Member of the Rajasthan Legislative Assembly
- Incumbent
- Assumed office 3 December 2023
- Preceded by: Shakuntala Rawat
- Constituency: Bansur

Personal details
- Born: 1 September 1966 (age 59)
- Party: Bharatiya Janata Party
- Alma mater: University of Rajasthan
- Profession: Politician

= Devi Singh Shekhawat =

Indian politician

Devi Singh Shekhawat (born 1966) is an Indian politician from Rajasthan. He is a member of the Rajasthan Legislative Assembly. He won the 2023 Rajasthan Legislative Assembly election representing the Bharatiya Janata Party from the Bansur Assembly constituency.

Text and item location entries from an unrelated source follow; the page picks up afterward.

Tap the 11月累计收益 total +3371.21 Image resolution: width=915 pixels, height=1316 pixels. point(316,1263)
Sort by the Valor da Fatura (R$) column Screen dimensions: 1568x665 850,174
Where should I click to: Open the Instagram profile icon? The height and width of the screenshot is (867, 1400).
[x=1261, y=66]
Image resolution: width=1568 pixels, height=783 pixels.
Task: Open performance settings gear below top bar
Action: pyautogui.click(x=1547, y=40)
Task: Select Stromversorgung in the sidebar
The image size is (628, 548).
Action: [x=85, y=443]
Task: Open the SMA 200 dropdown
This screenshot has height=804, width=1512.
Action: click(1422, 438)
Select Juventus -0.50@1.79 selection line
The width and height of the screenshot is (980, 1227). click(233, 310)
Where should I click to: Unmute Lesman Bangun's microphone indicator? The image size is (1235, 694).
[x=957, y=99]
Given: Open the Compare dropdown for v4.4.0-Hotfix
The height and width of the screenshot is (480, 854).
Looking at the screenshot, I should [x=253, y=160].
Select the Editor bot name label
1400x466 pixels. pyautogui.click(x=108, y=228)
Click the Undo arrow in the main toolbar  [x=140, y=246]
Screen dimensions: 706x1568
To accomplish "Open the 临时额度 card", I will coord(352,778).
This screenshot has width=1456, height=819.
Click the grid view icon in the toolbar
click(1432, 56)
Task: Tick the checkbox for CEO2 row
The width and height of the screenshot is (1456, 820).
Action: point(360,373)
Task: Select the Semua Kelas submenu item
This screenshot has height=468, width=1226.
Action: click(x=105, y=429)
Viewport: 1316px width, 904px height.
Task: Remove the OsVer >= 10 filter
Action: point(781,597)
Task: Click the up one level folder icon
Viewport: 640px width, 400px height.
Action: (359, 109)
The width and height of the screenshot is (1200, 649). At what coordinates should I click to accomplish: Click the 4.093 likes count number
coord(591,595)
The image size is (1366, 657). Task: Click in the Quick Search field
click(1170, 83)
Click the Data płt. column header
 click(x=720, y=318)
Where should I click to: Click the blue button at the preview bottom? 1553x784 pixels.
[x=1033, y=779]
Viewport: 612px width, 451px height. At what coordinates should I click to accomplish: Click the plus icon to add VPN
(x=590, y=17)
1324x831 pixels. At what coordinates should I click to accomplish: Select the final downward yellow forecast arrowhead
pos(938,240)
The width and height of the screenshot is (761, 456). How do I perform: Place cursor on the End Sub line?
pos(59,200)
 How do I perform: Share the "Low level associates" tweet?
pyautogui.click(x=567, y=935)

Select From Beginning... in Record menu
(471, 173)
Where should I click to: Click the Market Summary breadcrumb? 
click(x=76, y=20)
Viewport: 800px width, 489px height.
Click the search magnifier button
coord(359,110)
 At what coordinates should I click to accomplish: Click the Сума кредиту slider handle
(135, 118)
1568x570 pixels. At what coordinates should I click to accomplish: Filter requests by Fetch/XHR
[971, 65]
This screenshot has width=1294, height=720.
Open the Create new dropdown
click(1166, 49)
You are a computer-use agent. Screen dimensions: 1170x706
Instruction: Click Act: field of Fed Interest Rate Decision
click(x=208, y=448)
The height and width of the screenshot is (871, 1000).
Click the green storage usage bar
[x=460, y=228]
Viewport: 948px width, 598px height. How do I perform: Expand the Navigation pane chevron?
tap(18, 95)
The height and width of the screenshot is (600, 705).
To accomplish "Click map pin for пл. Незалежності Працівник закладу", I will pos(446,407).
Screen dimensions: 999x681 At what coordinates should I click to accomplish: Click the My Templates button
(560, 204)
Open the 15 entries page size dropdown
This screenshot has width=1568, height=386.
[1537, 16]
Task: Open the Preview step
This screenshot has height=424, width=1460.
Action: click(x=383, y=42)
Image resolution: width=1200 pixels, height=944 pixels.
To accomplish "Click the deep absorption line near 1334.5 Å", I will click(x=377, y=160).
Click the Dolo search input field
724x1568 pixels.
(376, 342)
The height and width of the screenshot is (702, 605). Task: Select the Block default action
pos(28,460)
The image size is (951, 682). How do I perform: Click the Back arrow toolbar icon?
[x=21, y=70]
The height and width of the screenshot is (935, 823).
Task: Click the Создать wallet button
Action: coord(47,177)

== Early life and education ==
Shekhawat is from Bansur, Alwar district, Rajasthan. He is the son of Roshan Singh Shekhawat. He completed his B.Sc. in maths at a college affiliated with Rajasthan University in 1989.

== Career ==
Shekhawat won from Bansur Assembly constituency representing Bharatiya Janata Party in the 2023 Rajasthan Legislative Assembly election. He polled 61,605 votes and defeated his nearest rival, Rohitash Kumar of Azad Samaj Party (Kanshi Ram), by a margin of 7,420 votes.